**Task description**
Lines before the one containing "At what coordinates should I click to accomplish: Open" are not wanted; restate the rest below word for word, through the last line, but drop any pictures.
****************************************
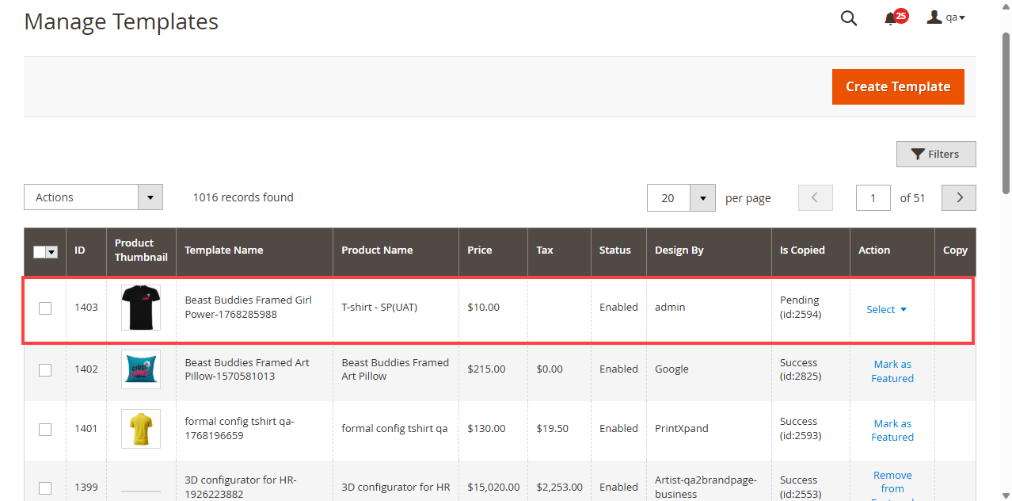The width and height of the screenshot is (1012, 501).
Task: Open Select action dropdown for row 1403
Action: (886, 310)
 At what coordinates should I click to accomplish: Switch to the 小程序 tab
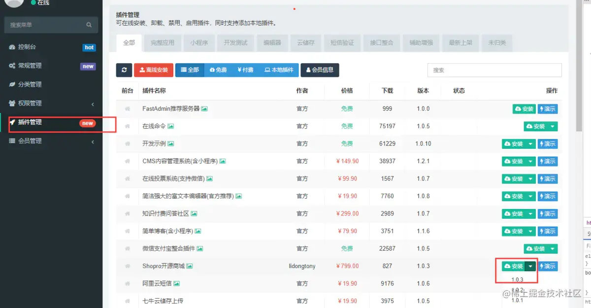click(x=199, y=43)
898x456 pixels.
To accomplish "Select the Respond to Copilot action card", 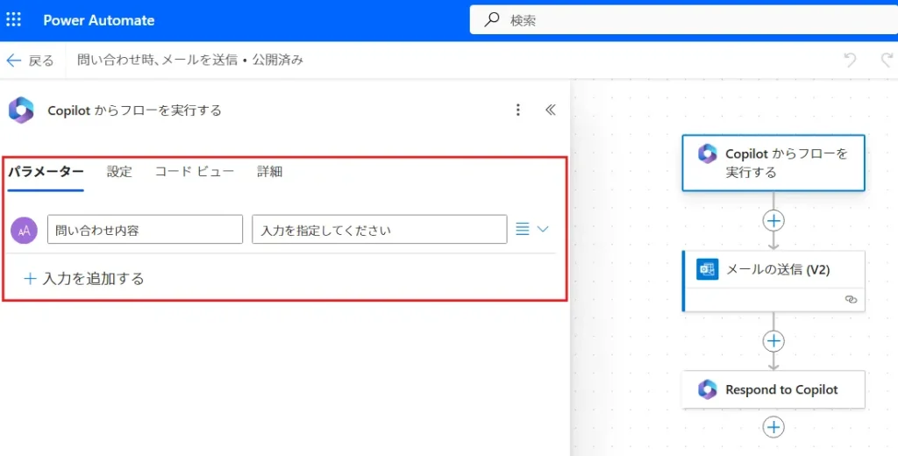I will pos(773,389).
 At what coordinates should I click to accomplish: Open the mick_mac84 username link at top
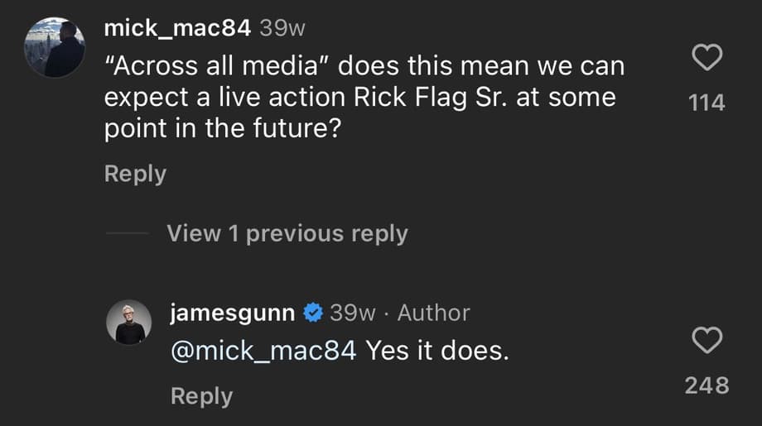pos(177,27)
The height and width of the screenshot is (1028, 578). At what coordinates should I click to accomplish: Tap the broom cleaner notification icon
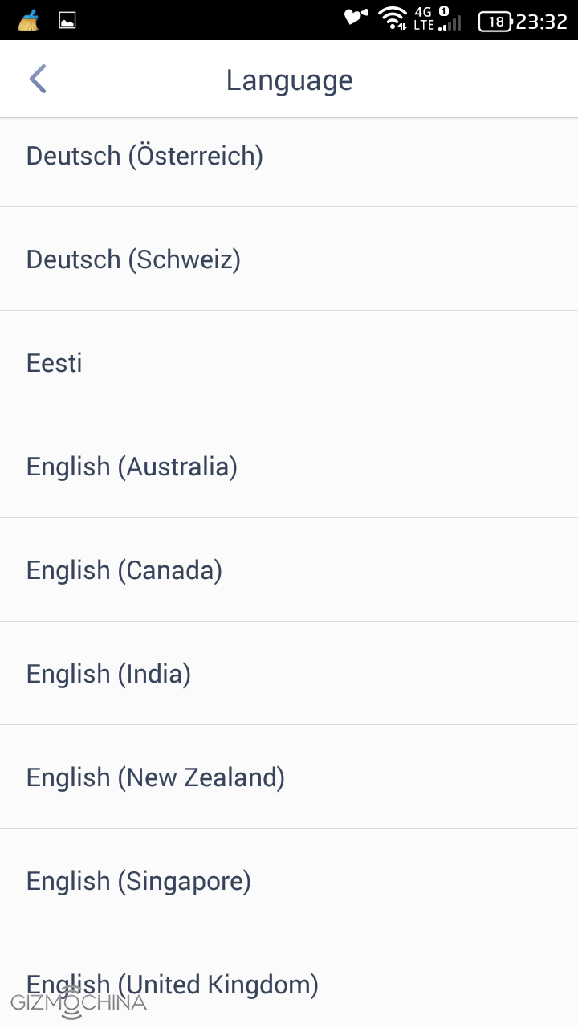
****************************************
**Answer area**
 At what coordinates should I click to accomplish: Open the mick_mac84 username link at top
pos(177,27)
The height and width of the screenshot is (1028, 578). At what coordinates should I click to accomplish: Tap the broom cleaner notification icon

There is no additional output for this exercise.